Lily:  Excited, even though the baby is probably going to be crying a lot.
Gracie:  I'm pretty excited.  I get to hold the little... thing.  The little person.  Little tiny person.
Dad:  So Isaac, this is old hat for you.  This is the fifth sibling you've watched come along.  You could probably write a book yourself about all this.
Isaac:  Very easily.
Dad:  Which is the first baby you can remember?  How far back?
Isaac:  Lily.
Gracie:  When Lily came, you made us all wear gas masks.
Dad:  Not gas masks.  Hospital masks.  Because you and Isaac were horribly sick.
Lily:  This is a good book for people who are getting a baby.  It helps you learn about getting a baby.
Dad:  Is there anything in this book that reminds you of our experience with Puggle so far?
Gracie:  I felt the baby move.
Isaac:  I didn't get to feel that until two days ago.  She was a stinker.  Whenever Mom said "Everybody come -- she's moving!" the time I put my hand on her, she'd stop.
Dad:  Is there anything you can do to help get ready like Tommy did?
Isaac:  Building the crib with Dad.  Right Dad?
Gracie:  And we can draw pictures for the baby.
Dad:  Last thing: What should we name this baby?
Lily:  We are having a girl.
Dad:  So should we name our baby Maureen like in the book?
Gracie:  Let's name it Olive.
Dad:  We've been discussing the same few names for months now...
Gracie:  Zion, Sparrow, and Olive.
Dad:  Olivet.
Gracie:  No, Olive.
Dad:  Well, Olive is a choice too.  Olivet, Olive, Sparrow, and Zion.  Everybody tell me what your vote is.
Gracie:  Olive.
Lily:  I want it to be Sparrowwwwwww!
Dad:  Why do you like Sparrow?
Lily:  Because it comes from the same kind of Bible verses that have "Lily" in them.
Gracie:  Then you guys would be buddies.  But I like Olive.
Isaac:  I like Zion.  But that one got eliminated already.
Dad:  Not necessarily.  Why do you like that one?
Isaac:  It's just a cool name.  Zion Zenz.
Dad:  I know!!  I love it!
Isaac:  Zion Zenz!
Dad:  People get all weirded out by the Z's, but I love it precisely because of the multiple Z's.  No one flips out about "Julie Jaeger."  Or "Eric Emmons."  Why are Z's any different?
Lily:  But why would you name a baby girl Zion?
Gracie:  I think it's a boy name.
Dad:  Last year's Caldecott winner "Lion and the Mouse" is dedicated to his "great-granddaughter Zion Noel."
Lily: (singing)  The lion and the mouse - is about a mouse - who got trapped by a lion...
Dad:  So it even has some literary connection.  Faint connection.
Gracie:  I vote for Olive.
Dad:  And my favorite is Olivet.  So we have a four way tie!
Gracie:  If we name it Olivet, I'm calling it Olive.  Mom likes Olive.
Dad:  Actually, Mom just threw another name into the mix.  Just yesterday.
Gracie:  What?
Dad:  The new one she's thinking about is Magdalene.
Lily:  Bahhhh!
Isaac:  I like it.  I like Zion better, but Magdalene is a good name.  I really really like all of the choices.
(little brother Elijah walks over)
Dad:  Hey!  Elijah is the tie breaker!  Mom wants "Magdalene," I want "Olivet," Gracie wants "Olive," Lily wants "Sparrow," and Isaac wants "Zion."  So...
Gracie:  Which one?!
Dad:  You get to break the tie!  What's it going to be?
Lily:  Sparrow, Sparrow, Sparrow...
Gracie:  Olive, Olive!
Isaac:  Zion Zenz!
Dad:  Elijah, break the tie for us...

Tense silence, and then:

Elijah (age 5):  Sparrovet!
Dad:  Sparrovet?  Oh dear.
Isaac:  Magdo-zio-sparro-vet!
Dad:  Alright...  Well, I guess we'll find out soon!

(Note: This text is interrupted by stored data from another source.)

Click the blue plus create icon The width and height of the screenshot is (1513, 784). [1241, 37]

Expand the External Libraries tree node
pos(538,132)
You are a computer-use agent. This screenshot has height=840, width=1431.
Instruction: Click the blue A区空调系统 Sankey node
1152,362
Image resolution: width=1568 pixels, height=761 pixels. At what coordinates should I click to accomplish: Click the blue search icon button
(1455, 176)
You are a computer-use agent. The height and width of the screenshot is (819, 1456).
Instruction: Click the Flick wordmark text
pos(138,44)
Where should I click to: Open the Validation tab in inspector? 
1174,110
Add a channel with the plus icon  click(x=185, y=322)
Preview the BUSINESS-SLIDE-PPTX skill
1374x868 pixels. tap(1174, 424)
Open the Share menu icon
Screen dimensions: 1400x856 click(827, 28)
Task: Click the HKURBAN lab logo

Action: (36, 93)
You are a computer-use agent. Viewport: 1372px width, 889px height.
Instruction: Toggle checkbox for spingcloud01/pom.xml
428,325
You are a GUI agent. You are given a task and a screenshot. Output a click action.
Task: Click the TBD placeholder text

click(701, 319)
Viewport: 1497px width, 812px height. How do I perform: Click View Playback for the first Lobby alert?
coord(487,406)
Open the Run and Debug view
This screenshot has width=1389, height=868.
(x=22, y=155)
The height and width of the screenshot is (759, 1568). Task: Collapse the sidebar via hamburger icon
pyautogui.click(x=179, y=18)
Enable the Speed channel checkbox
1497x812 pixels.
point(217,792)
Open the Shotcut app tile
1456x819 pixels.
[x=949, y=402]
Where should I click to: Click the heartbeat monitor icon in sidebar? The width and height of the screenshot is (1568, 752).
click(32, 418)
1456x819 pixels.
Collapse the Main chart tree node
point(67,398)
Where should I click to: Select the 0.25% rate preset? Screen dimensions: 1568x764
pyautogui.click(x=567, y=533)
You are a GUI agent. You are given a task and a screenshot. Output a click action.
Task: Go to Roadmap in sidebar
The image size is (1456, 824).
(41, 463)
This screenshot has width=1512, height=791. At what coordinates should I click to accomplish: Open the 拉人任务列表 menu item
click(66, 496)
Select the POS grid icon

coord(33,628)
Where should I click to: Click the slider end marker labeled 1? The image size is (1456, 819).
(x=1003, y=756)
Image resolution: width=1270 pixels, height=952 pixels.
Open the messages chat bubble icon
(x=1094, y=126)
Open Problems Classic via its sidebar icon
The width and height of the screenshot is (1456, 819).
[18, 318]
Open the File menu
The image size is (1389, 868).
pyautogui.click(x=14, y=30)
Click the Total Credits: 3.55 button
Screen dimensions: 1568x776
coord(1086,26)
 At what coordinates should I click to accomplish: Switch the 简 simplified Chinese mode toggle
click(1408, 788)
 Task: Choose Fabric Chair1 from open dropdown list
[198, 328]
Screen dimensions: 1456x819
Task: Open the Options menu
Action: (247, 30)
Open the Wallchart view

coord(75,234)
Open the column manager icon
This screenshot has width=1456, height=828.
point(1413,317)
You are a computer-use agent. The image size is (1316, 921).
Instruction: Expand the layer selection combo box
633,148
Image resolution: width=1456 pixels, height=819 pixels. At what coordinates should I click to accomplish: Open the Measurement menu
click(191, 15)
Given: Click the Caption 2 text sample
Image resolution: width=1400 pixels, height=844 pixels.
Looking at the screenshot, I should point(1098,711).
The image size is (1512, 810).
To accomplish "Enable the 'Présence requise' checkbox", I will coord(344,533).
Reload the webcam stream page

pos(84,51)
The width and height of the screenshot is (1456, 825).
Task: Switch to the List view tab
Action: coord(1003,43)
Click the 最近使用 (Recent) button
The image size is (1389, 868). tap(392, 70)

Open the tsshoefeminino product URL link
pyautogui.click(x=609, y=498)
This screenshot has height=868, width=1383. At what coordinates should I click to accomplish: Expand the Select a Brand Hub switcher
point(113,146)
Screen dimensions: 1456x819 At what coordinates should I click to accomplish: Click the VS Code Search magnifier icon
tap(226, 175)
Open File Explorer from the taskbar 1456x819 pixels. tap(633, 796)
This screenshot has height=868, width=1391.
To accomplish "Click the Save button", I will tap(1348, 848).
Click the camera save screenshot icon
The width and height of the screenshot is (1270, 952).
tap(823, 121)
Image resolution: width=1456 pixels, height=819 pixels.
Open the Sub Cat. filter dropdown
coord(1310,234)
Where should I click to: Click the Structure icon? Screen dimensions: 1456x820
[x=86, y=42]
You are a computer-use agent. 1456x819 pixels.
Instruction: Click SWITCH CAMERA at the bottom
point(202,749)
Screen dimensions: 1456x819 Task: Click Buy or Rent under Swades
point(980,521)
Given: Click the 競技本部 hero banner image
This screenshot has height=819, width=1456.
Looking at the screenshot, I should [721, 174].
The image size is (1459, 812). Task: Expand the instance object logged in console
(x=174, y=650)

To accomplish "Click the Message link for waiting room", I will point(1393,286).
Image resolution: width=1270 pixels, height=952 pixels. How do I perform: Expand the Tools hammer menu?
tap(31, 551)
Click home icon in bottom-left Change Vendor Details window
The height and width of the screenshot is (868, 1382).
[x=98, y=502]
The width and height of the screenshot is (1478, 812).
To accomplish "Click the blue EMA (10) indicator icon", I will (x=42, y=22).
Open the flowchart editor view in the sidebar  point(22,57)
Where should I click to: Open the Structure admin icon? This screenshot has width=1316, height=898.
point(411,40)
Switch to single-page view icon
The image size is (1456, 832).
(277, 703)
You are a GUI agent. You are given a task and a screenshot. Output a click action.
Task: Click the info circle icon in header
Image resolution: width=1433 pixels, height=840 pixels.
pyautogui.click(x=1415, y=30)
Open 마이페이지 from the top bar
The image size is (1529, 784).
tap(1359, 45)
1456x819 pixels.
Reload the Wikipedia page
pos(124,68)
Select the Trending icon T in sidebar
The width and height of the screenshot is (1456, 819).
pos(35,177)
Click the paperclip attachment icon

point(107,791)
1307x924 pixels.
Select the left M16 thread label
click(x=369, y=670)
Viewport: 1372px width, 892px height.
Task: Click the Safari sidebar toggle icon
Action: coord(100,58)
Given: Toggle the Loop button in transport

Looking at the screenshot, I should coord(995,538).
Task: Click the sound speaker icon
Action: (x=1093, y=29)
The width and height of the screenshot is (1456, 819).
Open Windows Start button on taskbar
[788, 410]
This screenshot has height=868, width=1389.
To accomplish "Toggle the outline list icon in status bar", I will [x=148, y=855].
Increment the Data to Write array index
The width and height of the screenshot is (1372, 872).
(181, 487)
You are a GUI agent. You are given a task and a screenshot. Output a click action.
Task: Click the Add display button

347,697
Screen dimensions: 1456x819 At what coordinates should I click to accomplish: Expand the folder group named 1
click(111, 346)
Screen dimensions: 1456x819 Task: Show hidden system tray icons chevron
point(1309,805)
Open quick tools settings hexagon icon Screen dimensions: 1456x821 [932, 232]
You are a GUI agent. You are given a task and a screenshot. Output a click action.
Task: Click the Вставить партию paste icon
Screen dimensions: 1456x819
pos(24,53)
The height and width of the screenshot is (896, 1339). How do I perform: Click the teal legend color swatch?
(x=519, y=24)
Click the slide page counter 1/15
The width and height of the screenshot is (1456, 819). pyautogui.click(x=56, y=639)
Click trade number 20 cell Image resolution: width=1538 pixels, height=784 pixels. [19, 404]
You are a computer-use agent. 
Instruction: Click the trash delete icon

Tommy paints a picture for the baby, by Isaac

Tommy and Maureen, by Gracie

Baby Maureen grows up, by Lily

Author/Illustrator: Tomie dePaola
Published, 1996: Putnam
Like it? Here it is

Update:  We recorded this review back in November.  One month later, on December 25, 2010 (yes, Christmas afternoon!) the lovely Magdalena Bell Zenz wiggled her way into our arms!  Welcome to the world Magdalena!